THE INPUT>
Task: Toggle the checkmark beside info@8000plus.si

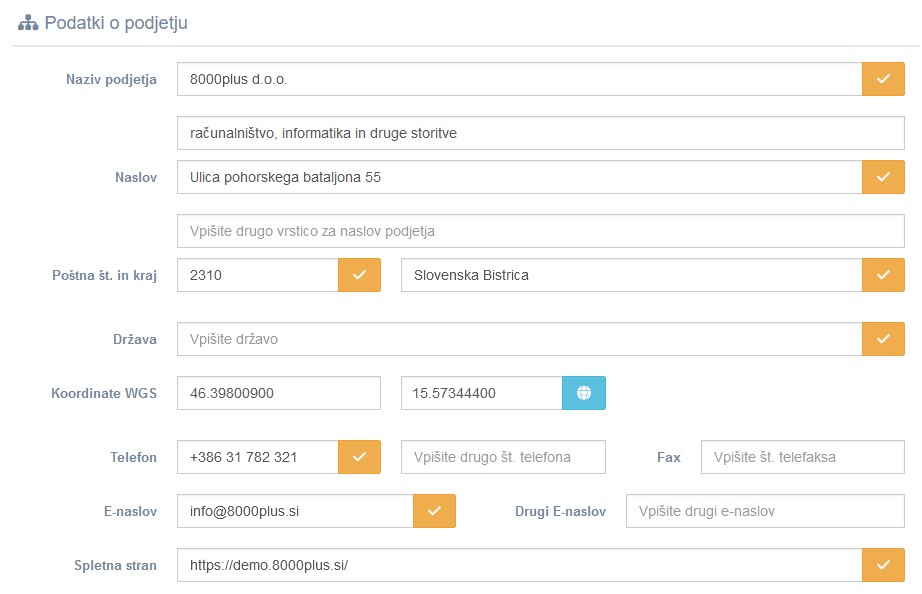Action: (434, 511)
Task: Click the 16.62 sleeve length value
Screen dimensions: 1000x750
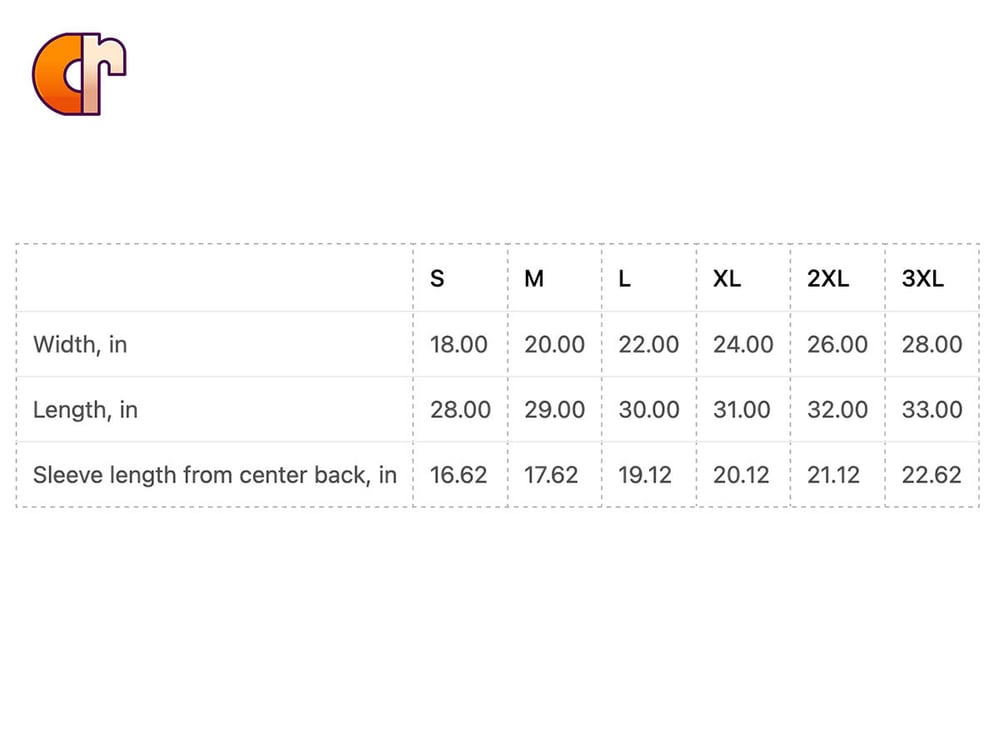Action: [458, 475]
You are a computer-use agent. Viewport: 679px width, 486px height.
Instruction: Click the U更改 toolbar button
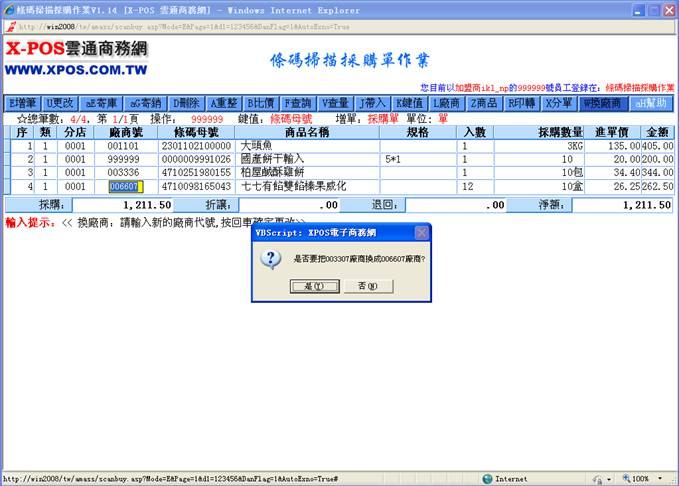click(x=61, y=103)
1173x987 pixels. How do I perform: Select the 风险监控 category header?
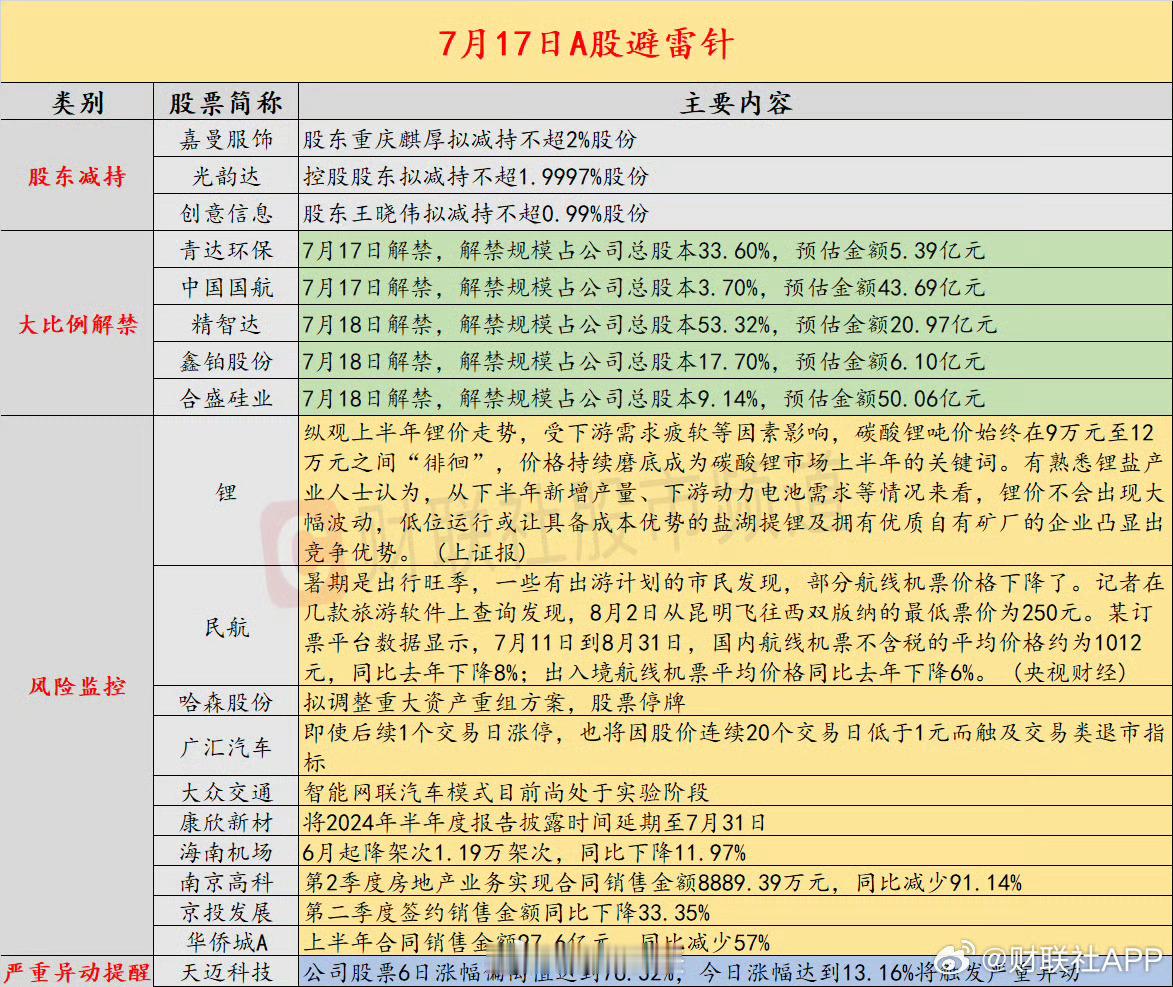coord(74,687)
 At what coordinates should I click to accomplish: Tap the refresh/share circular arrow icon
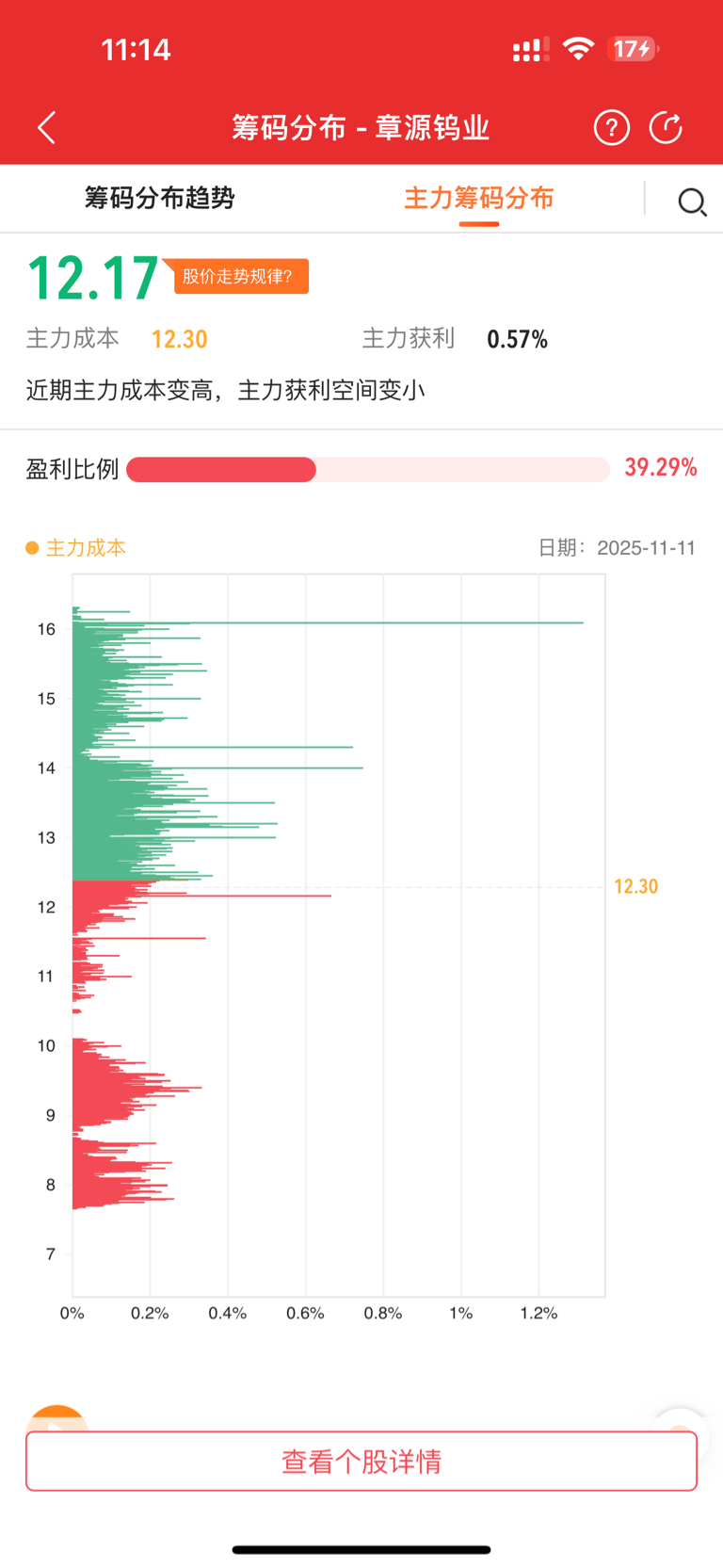[x=666, y=127]
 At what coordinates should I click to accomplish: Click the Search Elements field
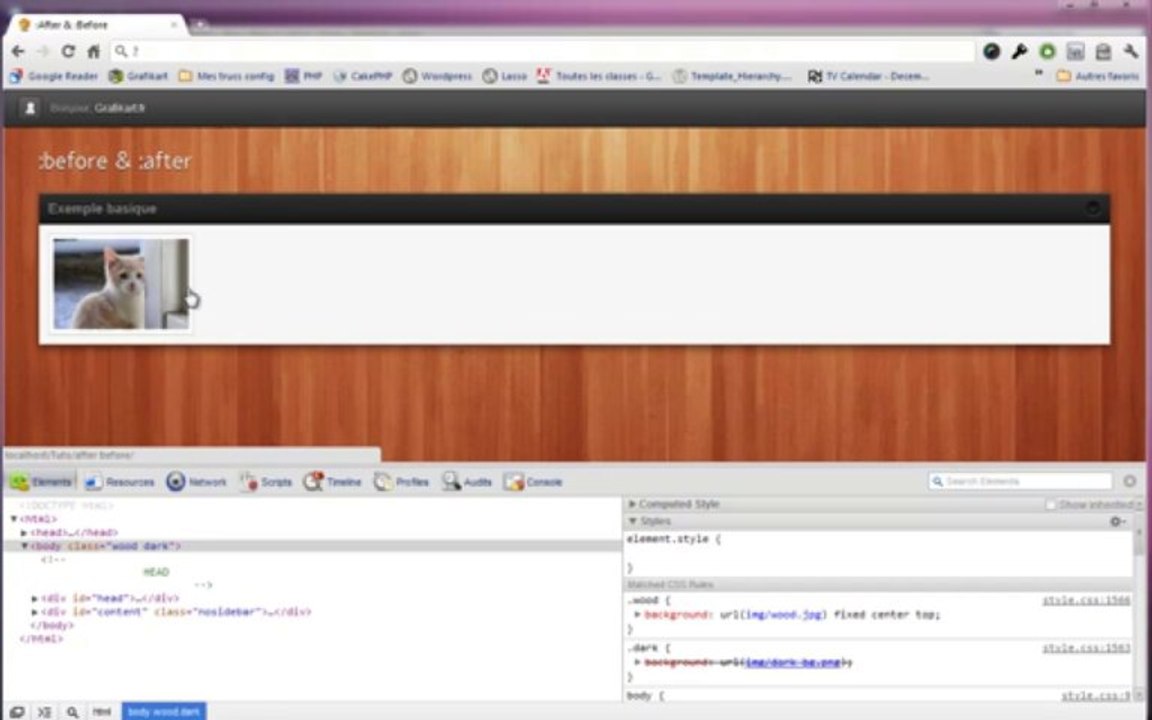(1020, 481)
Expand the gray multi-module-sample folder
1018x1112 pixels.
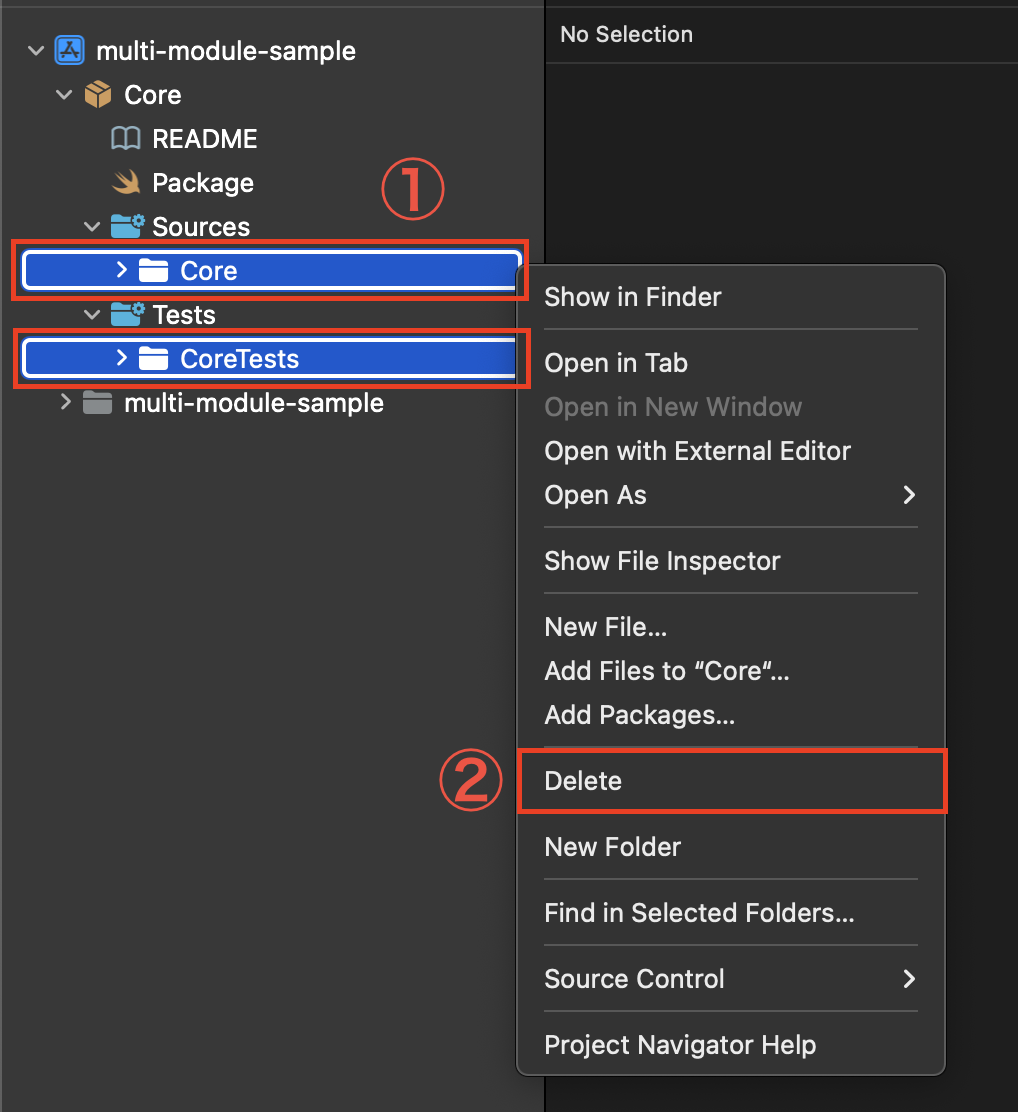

THE TASK> Restate word for word, please, the line containing "Screen dimensions: 1000x750" and all lines after it through the end of the material; the pictures do not belong in the copy.

EXERCISE RESULT>
Screen dimensions: 1000x750
Action: [458, 475]
You are a computer-use agent. Viewport: 679px width, 486px height.
Instruction: Click the U更改 toolbar button
click(x=61, y=103)
1173x987 pixels. How do I perform: Select the 风险监控 category header?
coord(74,687)
 At what coordinates should I click to accomplish: Tap the refresh/share circular arrow icon
[x=666, y=127]
 At what coordinates should I click to accomplish: Click the Search Elements field
(1020, 481)
Expand the gray multi-module-sample folder
1018x1112 pixels.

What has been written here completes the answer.